In the meantime he lay there.
He twitched again, a reflective thing, no volition entering into it. The surface under him gave a little; a bed of some sort, must be. It seemed rather too firm, a harder bed than he felt he was properly accustomed to. Not too bad though. He could—he had, apparently, rested well enough on it. Sheets? He couldn't feel any sheets, only something scratchy; a blanket. And it didn't, come to notice, feel as though he were wearing pajamas; more like ordinary clothes. And—he wiggled his toes—socks, yes. Shoes? No, at least he wasn't wearing shoes.
Now where would a man, not drunk, of course he wasn't drunk, be likely to go to bed in a hard bunk, blanket, no sheets, all or most of his clothes on except his shoes? Could be some sort of an Armed Forces outpost or ... jail? The situation seemed to fit the pattern of a jail all too closely. And how would the fine young man he was sure he must be know all this about a jail pattern? Must have read it someplace; seen it in a show. Well....
He opened his eyes to a further greyness, only less thick than that inside. And there were bars in this greyness, there in front of him, heavy steel bars; on the sides, he turned his head, walls of solid steel plate. To the rear? He lifted his head and turned it—a damp, dirty concrete wall. Oh it was a jail all right. He was in jail, in a cell. He didn't, at once, move any more. From where he lay on the cell's single bunk hung by chains from the right side wall, he could see a narrow, concrete corridor through the bars in front. A bare light bulb shone tiredly in a dirt-crusted metal reflector in the corridor's high ceiling; grey light oozed in through a high, barred window. It must be early morning, he figured.
Probably it was morning, at that. But, as he found in later time, you couldn't judge it from that window. It had only two tones, grey light or black; night or day. It was a window remote from any sun and the grey day-time quality was subject to no variations, or at least none that he could ever classify or use as a basis of measurement.
Well, assuming as he did then that it was morning in jail, what was he, whoever he was, doing in jail? The detail of his past was still solidly fogged in. But he wasn't a—a criminal. Anything like that he would surely know about, remember. It must be a mistake of some sort. Or could he be in jail for some justifiable, thoroughly respectable sin? Income tax, price fixing, collusion, something like that, actually creditable rather than otherwise? No. He hadn't been through a trial, couldn't have been; and nobody ever went to jail for things like that except, perhaps, for a month or so and that after years of trials and appeals first.

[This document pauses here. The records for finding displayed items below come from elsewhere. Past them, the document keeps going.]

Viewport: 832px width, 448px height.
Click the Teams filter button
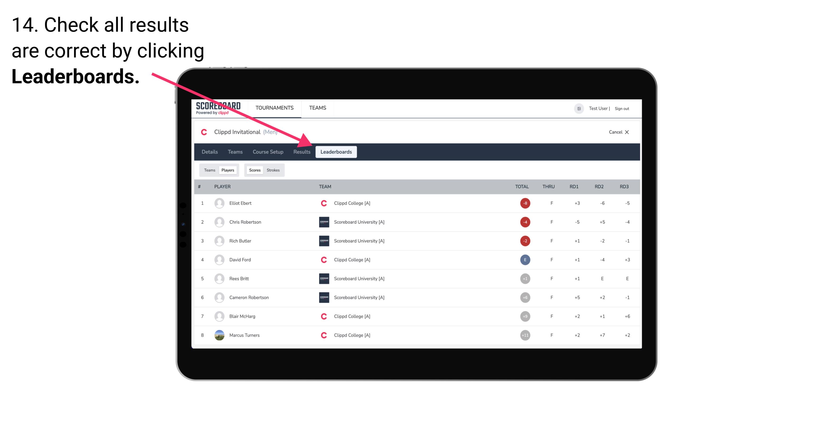209,170
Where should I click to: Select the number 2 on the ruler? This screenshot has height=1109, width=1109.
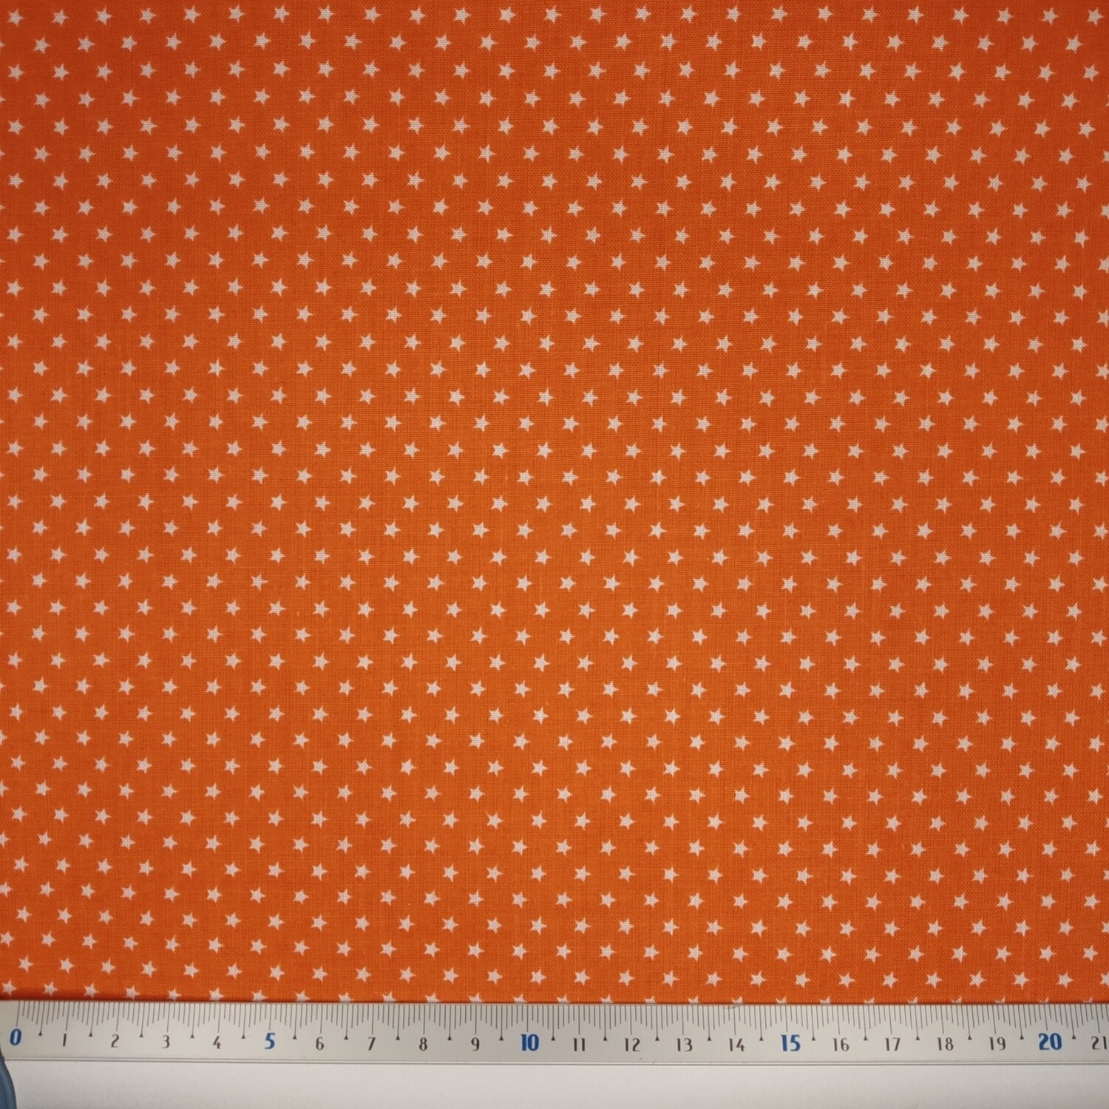(x=115, y=1042)
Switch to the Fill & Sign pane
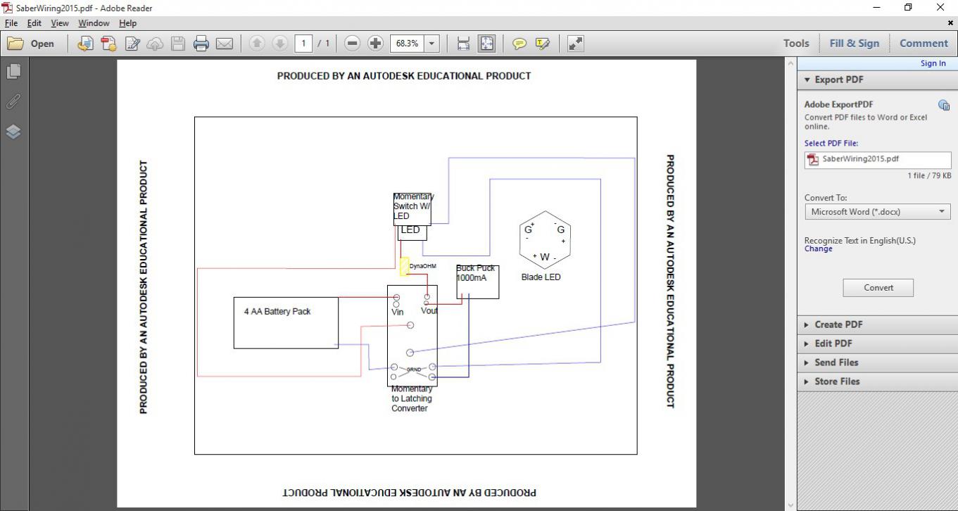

Nevertheless, he was in jail. So? It must be an accident, a mistake of some sort. Of course. That would be it.
He sat up then, on the bunk. Shoes? He swung his stocking feet over the edge of the bunk and felt; bent down and looked. No shoes in sight. Well ... he stood up. Ow! That concrete floor was cold. But he wouldn't have to stand for it—on it—for long. Whatever the mistake or misunderstanding had put him in jail, he would straighten it out quickly enough. He walked to the front of the cell to grasp bars, one in each hand, the conventional prisoners' pose.
"Hey!" he shouted, "hey!!" He rattled the cell door, doing all the normal, conventional things. And, standing there shaking his cell door, he was a conventional, non-remarkable looking young man. Middling height, not short, not tall. Young, not more than thirty or so; not bad looking. Slim enough of waist so the lack of a belt didn't endanger the security of his pants. Naturally, they drooped and, naturally, he looked unshaven, dishevelled. But his suit was of good quality. Shirt—no necktie, of course—too. He might very well have been a young executive, caught in a non-executive moment. Probably, he was, or had been. But in jail there are no executives. He was only a prisoner rattling a jail cell door.